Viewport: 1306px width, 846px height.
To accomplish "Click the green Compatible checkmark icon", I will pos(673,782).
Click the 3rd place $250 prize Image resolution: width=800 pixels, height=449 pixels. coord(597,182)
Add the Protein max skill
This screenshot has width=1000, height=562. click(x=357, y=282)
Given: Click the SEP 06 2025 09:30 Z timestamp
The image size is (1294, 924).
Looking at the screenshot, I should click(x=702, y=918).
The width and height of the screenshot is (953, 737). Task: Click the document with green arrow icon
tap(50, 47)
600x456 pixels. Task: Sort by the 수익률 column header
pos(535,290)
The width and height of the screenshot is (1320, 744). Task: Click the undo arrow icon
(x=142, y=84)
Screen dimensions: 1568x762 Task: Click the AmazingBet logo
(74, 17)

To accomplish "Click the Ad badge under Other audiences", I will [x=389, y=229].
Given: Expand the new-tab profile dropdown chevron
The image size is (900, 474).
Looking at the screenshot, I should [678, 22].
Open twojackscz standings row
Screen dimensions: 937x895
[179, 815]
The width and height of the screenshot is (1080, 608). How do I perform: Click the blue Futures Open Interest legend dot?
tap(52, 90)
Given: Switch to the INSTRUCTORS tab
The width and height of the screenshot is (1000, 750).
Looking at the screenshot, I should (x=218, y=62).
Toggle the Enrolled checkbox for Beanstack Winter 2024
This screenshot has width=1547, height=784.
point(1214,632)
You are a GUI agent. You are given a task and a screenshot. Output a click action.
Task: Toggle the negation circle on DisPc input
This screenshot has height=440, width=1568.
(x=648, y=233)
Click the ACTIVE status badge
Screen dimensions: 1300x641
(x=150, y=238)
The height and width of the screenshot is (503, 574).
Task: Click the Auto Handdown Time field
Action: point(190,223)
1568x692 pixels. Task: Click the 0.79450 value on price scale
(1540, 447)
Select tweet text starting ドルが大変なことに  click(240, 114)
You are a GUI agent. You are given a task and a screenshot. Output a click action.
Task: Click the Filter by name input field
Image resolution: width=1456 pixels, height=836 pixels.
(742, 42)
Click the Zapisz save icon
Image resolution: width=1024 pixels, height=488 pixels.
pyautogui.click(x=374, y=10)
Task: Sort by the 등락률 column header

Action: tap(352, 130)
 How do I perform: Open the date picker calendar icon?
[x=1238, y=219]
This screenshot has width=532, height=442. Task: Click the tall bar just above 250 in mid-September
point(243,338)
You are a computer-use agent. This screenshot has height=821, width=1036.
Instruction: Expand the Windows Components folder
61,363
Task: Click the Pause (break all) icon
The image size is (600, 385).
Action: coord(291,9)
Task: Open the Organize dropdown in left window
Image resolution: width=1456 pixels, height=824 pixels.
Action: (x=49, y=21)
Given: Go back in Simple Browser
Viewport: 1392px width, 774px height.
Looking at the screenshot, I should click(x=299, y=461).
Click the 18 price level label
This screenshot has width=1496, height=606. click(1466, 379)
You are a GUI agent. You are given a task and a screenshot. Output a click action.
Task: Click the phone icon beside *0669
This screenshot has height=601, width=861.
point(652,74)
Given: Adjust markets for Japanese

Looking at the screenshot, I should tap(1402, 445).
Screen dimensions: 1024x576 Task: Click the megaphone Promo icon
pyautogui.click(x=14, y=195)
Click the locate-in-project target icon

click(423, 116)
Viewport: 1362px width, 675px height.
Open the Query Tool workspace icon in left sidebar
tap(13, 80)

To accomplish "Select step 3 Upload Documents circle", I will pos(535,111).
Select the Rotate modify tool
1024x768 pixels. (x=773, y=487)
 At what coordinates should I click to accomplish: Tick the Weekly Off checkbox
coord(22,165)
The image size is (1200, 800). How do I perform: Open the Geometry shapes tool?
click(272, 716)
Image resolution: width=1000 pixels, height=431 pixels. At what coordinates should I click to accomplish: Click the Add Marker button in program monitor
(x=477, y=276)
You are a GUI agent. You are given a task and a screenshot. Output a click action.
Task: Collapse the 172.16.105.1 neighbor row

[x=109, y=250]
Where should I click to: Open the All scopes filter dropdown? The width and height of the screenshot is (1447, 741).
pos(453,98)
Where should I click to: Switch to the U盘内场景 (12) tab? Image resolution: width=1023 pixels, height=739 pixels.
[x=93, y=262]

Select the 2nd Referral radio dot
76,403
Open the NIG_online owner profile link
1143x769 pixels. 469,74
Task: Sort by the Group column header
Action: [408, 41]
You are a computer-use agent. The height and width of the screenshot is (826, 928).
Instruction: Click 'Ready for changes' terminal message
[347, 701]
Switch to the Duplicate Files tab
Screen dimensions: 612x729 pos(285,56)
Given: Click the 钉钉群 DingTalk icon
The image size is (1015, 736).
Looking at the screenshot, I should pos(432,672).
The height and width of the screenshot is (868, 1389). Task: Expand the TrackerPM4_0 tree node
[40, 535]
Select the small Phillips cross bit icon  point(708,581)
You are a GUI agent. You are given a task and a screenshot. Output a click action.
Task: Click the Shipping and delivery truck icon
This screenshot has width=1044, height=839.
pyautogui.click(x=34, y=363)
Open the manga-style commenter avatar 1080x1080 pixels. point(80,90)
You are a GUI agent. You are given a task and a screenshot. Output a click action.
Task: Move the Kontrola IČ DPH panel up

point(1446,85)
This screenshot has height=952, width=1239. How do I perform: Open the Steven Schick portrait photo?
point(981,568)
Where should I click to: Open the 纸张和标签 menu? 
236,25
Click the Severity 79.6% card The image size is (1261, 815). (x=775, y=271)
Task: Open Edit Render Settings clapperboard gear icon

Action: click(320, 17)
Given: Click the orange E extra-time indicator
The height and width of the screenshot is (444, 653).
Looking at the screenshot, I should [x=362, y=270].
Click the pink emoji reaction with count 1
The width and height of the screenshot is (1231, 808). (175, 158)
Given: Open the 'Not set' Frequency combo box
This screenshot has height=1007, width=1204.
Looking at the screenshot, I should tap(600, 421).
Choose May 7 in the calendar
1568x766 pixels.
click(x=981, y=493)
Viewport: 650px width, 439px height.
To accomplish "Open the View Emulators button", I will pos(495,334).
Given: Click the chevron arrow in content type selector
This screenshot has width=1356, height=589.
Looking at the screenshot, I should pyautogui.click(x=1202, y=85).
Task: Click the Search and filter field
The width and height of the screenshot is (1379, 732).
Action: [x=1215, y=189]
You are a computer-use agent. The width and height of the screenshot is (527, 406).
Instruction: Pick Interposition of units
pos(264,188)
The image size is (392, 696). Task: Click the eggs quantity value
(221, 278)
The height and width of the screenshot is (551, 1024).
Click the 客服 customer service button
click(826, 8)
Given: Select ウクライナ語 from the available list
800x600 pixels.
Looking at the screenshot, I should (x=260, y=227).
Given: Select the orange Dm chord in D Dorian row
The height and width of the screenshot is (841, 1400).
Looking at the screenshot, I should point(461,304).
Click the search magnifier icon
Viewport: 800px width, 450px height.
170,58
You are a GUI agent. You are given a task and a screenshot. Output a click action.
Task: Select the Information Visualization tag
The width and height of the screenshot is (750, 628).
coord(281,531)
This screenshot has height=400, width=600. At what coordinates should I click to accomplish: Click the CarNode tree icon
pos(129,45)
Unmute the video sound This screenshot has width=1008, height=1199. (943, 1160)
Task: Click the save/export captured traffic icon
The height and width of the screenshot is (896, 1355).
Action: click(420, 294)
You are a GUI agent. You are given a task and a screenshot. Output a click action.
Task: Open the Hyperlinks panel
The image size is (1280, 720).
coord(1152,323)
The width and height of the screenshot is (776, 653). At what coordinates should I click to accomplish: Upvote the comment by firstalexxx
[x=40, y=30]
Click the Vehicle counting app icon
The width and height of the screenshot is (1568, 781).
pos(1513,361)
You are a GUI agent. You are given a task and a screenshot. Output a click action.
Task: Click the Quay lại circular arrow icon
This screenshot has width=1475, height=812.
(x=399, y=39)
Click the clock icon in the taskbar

• _Instructions for the task_
An exact copy of the data is needed, running from its first line through the line that holds "Click the ACTIVE status badge", and nothing beyond that.

• _Written response_
Viewport: 1306px width, 846px height.
To accomplish "Click the green Compatible checkmark icon", I will pos(673,782).
Click the 3rd place $250 prize Image resolution: width=800 pixels, height=449 pixels. coord(597,182)
Add the Protein max skill
This screenshot has width=1000, height=562. click(x=357, y=282)
Given: Click the SEP 06 2025 09:30 Z timestamp
The image size is (1294, 924).
Looking at the screenshot, I should click(x=702, y=918).
The width and height of the screenshot is (953, 737). Task: Click the document with green arrow icon
tap(50, 47)
600x456 pixels. Task: Sort by the 수익률 column header
pos(535,290)
The width and height of the screenshot is (1320, 744). Task: Click the undo arrow icon
(x=142, y=84)
Screen dimensions: 1568x762 Task: Click the AmazingBet logo
(74, 17)

To accomplish "Click the Ad badge under Other audiences", I will [x=389, y=229].
Given: Expand the new-tab profile dropdown chevron
The image size is (900, 474).
Looking at the screenshot, I should [678, 22].
Open twojackscz standings row
Screen dimensions: 937x895
[179, 815]
The width and height of the screenshot is (1080, 608). How do I perform: Click the blue Futures Open Interest legend dot?
tap(52, 90)
Given: Switch to the INSTRUCTORS tab
The width and height of the screenshot is (1000, 750).
Looking at the screenshot, I should (x=218, y=62).
Toggle the Enrolled checkbox for Beanstack Winter 2024
This screenshot has width=1547, height=784.
point(1214,632)
You are a GUI agent. You are given a task and a screenshot. Output a click action.
Task: Toggle the negation circle on DisPc input
This screenshot has height=440, width=1568.
(x=648, y=233)
Click the ACTIVE status badge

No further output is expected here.